As I look back, I am not quite sure how much of that actually happened but I remember it all clearly and my brothers, who sometimes keep an eye on this blog, will all have views.
Fast forward to grad school at the University of Oregon. I began to work with the idea that the “problems” we tried to solve were of our own making. We encounter difficulties of all kinds because of who we are and the way life is organized in our society, but how we construe them [1]—formulate them as problems to be solved—is up to us. There are, accordingly, “good problems” and “bad problems.” The good ones help you see what to do next and call on your best efforts.
In this morning’s New York Times, Cassady Rosenblum wrote a column called “Work is a False Idol.” In that column, I first heard about “the nap ministry,” which, as an actual organization (see thenapministry@wordpress.com) I have no interest in at all, but with my background in napping and in the formulation of useful problems, I can hardly stay away from it.
What’s the problem? That’s often a way of asking, “What’s wrong with it?” That’s not the way I use it. What I mean is, “What problem have you constructed to give a useful shape to this collection of events?” So, how about the one embedded in this headline: Work is a False Idol?

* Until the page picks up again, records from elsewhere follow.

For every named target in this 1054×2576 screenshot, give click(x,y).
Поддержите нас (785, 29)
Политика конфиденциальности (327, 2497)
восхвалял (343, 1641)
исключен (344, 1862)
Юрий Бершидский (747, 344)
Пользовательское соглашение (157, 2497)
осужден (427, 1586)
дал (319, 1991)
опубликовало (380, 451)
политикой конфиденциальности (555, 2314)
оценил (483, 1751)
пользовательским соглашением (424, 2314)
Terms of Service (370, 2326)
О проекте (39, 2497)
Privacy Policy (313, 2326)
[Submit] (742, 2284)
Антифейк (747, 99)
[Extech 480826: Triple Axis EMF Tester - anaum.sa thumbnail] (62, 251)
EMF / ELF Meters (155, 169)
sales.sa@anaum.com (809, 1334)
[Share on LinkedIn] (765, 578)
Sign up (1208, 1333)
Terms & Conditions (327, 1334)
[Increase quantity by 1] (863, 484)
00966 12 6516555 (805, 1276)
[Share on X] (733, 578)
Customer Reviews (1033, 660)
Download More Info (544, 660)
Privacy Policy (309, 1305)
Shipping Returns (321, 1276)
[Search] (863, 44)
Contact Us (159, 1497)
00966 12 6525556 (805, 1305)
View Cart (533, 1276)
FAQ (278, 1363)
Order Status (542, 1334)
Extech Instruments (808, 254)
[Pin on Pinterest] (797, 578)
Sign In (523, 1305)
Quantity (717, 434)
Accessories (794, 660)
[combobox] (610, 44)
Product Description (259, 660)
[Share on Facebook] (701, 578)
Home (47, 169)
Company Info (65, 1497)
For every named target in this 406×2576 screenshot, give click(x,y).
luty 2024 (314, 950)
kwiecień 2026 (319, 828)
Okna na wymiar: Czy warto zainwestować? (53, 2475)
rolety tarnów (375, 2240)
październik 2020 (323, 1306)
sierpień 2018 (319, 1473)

Idols are objects of worship. Why are we talking about worship? And if we are going to talk about worship, why specify “idols” which are false by definition. [2] This is a terrible problem, although it is probably not a bad headline.
The group Ms. Rosenblum cites, “the nap ministry” has a heading that is even worse. They ask, at the top of their page, “How will you be useless to capitalism today?”
The goal suggested in this problem formulation is that you find a way to be useless to capitalism. “Capitalism” in most journalistic contexts, is a word much like “idolatry.” It’s hard to say just what it is, but we know it is bad. We used to hear about attempts to “overthrow” capitalism, a problem with its own difficulties, but aspiring to be useless to “capitalism” is not even a thought worth having. “I have succeeded today! I have been of no use at all to capitalism!” Woohoo!”
There is no distinction, in these problems between work that really needs to be done and “fill the time” work. There is no distinction between work through which you express yourself and in which you find great joy. It’s all “work,” presuming you receive monetary compensation for it, and so runs the risk of being “useful” to capitalism. Oh dear.
There are lots of ways to formulate meaningful problems, problems that are actually worth solving, At the national level, you might ask how the goods and services we need could be produced without causing so much human cost. That’s a good problem. You can come at it either from the end of causing less damage or from the end of repairing quickly and effectively the damage that is caused. Those are both good problems. They help you see what to do next and they mobilize you to do your best work on them.
At the personal level, you could aspire to live a meaningful and satisfying life by doing work that will compensate you adequately and by refusing meaningless competitions or display. Those specifications set a very low bar for “adequately” and they enable a whole host of interesting tradeoffs in the choices you make. That’s a good problem too, for the same reasons the systemic formulation is a good problem.
So…not to beat this to death, “staying useless to capitalism” is not a good problem. It will not do for you what needs to be done. “Refusing to worship the idol of work” is not a good problem either. Aiming at defeating abstract forces is just unlikely to bring you the intentional clarity you will need, so reject such aims. Make good problems instead. And then get to work.
[1] We get that word from a Latin verb, construere, which means to build. How very appropriate!
[2] Etymologically, idolatry is the worship of images, the Greek is eidōlon. If you really want to do it, you should call them icons.